Title: The Girls – Emma Cline
Publisher: Random House
Date: June 2016
Available from: Amazon
Set between 1969 and 2015 (ish, I think), The Girls follows Evelyn (or Evie) as she reflects on one Summer she spent effectively as part of a cult. The story is loosely based on the Manson murders and I must say, the cover is deceptive.
The jacket of this book makes it look like a chick lit fiction novel and honestly, that’s so not the case. The narrative is dreamy like the whole thing is seen through that haze on the horizon you can see on a hot day. But the approach to the subject matter is nothing short of a masterpiece.
Evie becomes enraptured by a tall, dark-haired girl called Susanne that she spots one day outside a convenience store digging through garbage. Susanne is part of a group that lives on a ranch run by a guy called Russell.

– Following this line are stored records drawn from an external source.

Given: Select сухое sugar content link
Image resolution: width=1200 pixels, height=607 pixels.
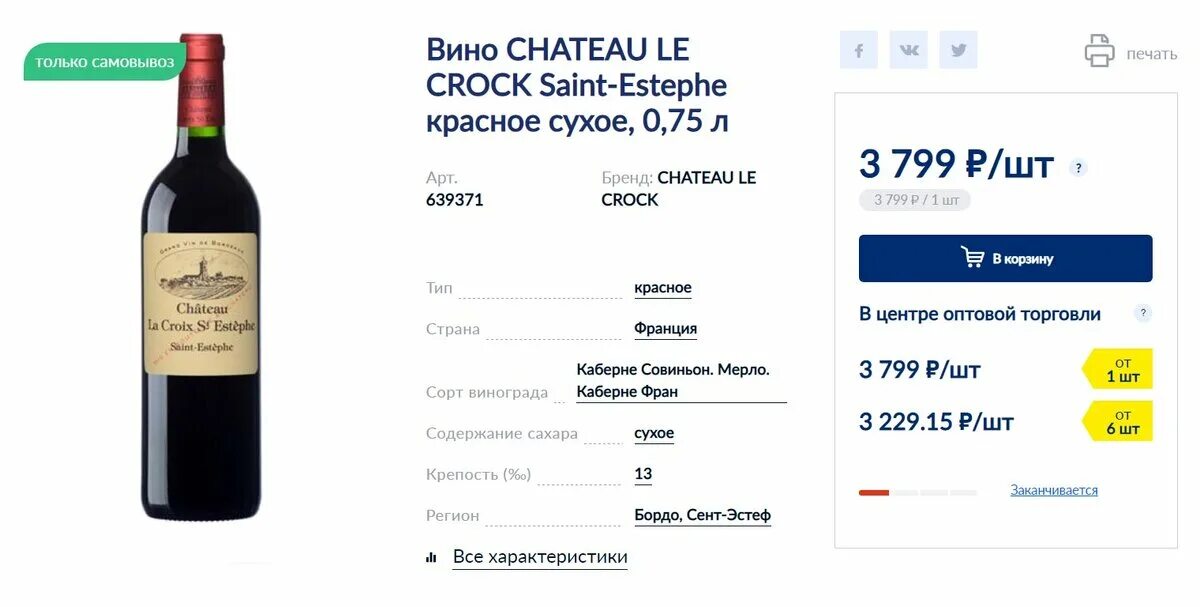Looking at the screenshot, I should click(x=654, y=434).
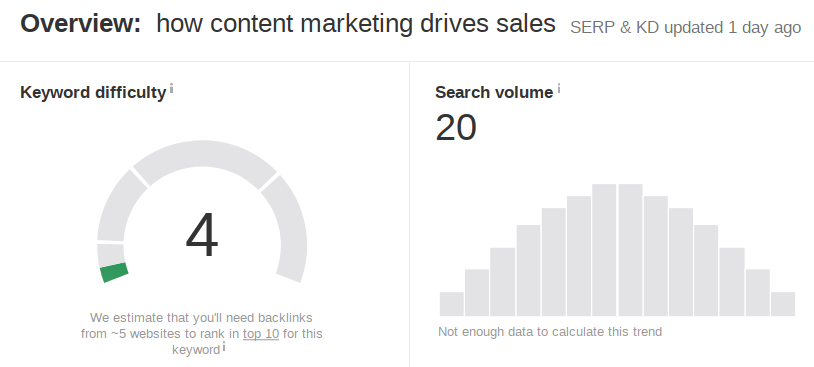Click the "Overview:" label
Screen dimensions: 814x367
pos(80,24)
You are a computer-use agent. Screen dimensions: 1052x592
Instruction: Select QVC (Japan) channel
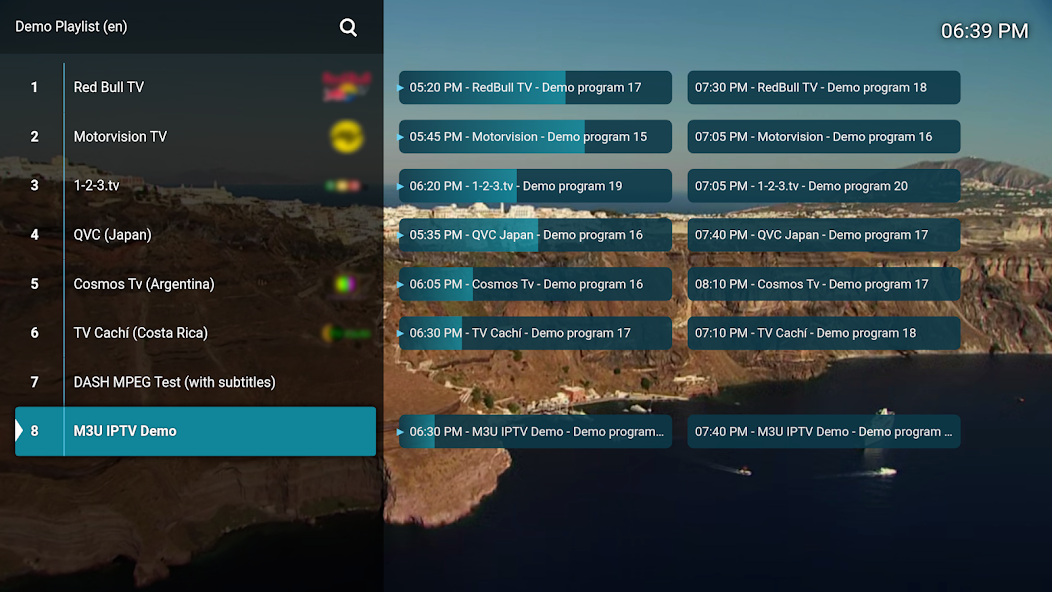(x=112, y=235)
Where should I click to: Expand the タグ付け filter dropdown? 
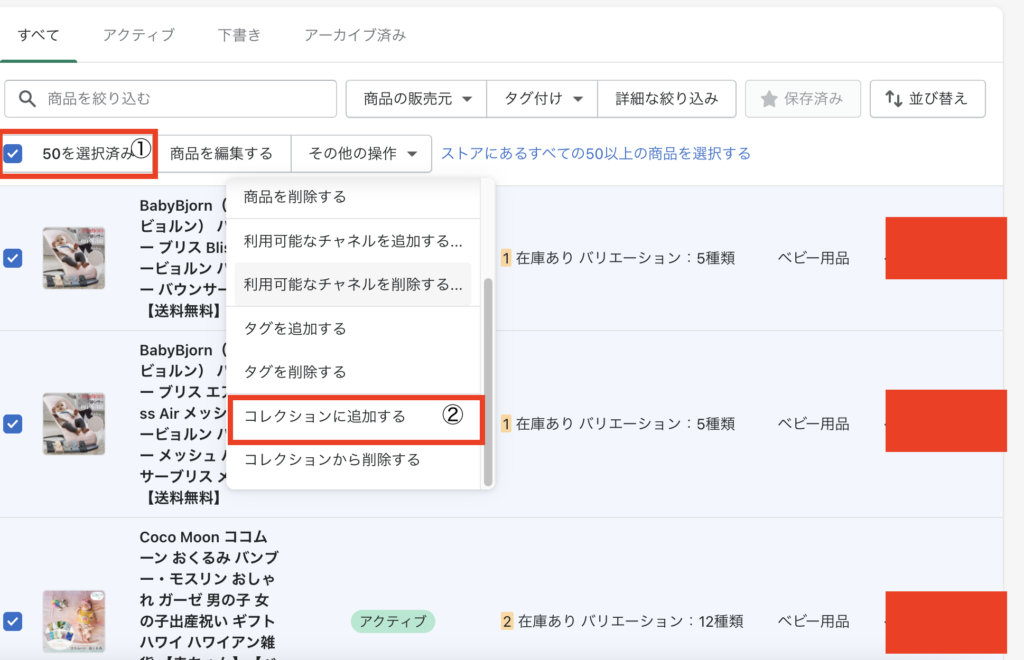click(542, 99)

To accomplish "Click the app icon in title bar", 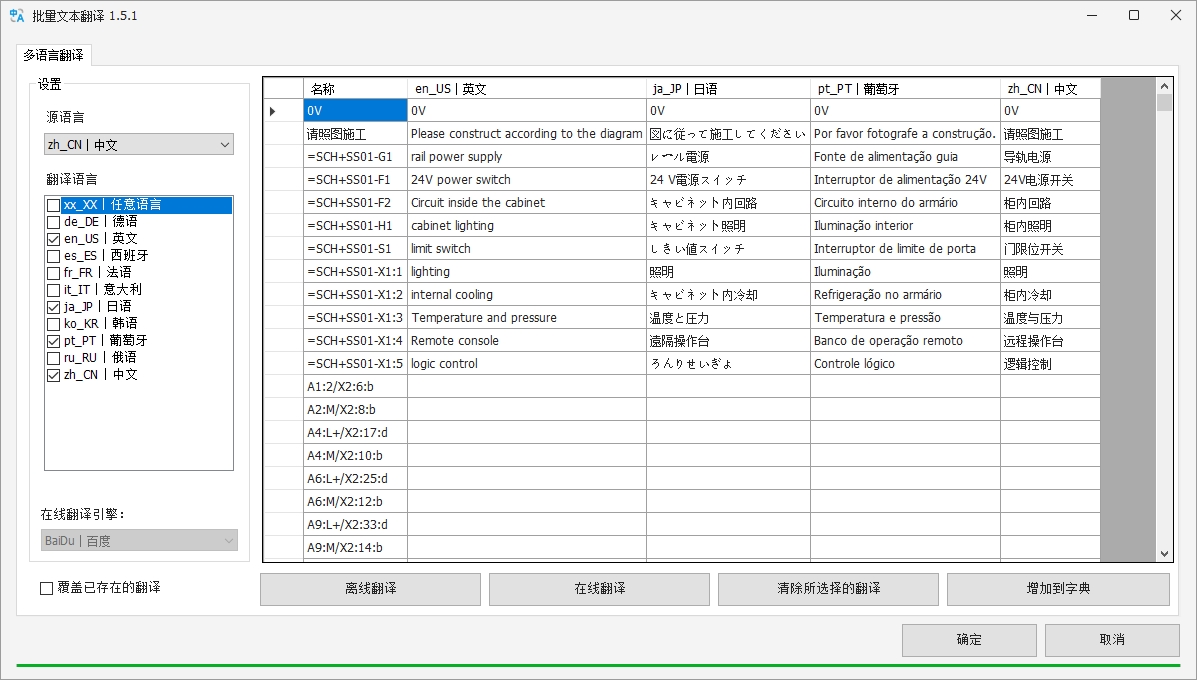I will pyautogui.click(x=17, y=16).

Although the basis for the group living at the ranch is the obsession with Russell, the novel actually pays more attention to the relationship between Evie and Susanne which I really enjoyed. Psychos that trick women to do bad things has been done to death, everyone knows Manson is a psychopath.

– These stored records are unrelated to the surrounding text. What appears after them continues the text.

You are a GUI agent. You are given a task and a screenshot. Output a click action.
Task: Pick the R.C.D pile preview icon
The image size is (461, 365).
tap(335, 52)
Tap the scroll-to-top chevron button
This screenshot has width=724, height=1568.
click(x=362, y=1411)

Personally, I think every woman should read this book, it’s a beautiful representation of female relationships and how deeply they can affect you. Women can have just as powerful an effect on each other as men can on them. Whether you’re a gay woman or not, sometimes your admiration for another woman can be likened to unrequited love and the heartbreak that goes with it.

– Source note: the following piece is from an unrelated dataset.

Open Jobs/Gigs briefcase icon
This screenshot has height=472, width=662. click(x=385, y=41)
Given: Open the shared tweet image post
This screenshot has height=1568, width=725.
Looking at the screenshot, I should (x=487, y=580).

Cline actually covers the female need for love perfectly in the novel when she says,
“Poor girls. The world fattens them on the promise of love. How badly they need it, and how little most of them will ever get.”
As I am somewhat of a 21st-century hippie, I like the comparison between the weed smoke in Evie’s youth and a discussion she overhears about different strains and growing practices.
“Greenhouse yield vs. sun-grown. Comparing THC levels in varying strains. This was nothing like the hobby drugs of my youth, pot grown alongside tomato plants, passed around in mason jars.”
The novel flashes between the 21st century and the 60’s so this is but a small segment of novel showing how the dream of the hippie died with John Lennon.
However, the two things that frustrated me were Evie’s weakness and the unsatisfactory ending. Evie, possibly as a result of her experiences, during a vulgar present day scene does nothing to shield a vulnerable girl in a difficult situation. It had me practically wailing in frustration.
Similarly, the book appears to end quite abruptly. There’s no satisfactory round up which, I suppose works with the theme. Evie is an unsatisfied, incomplete soul so perhaps her inability to act and the sudden ending is tied to her character.
All I can say to round this off is please read this book, it’s a phenomenal piece of artwork that all women need in their lives.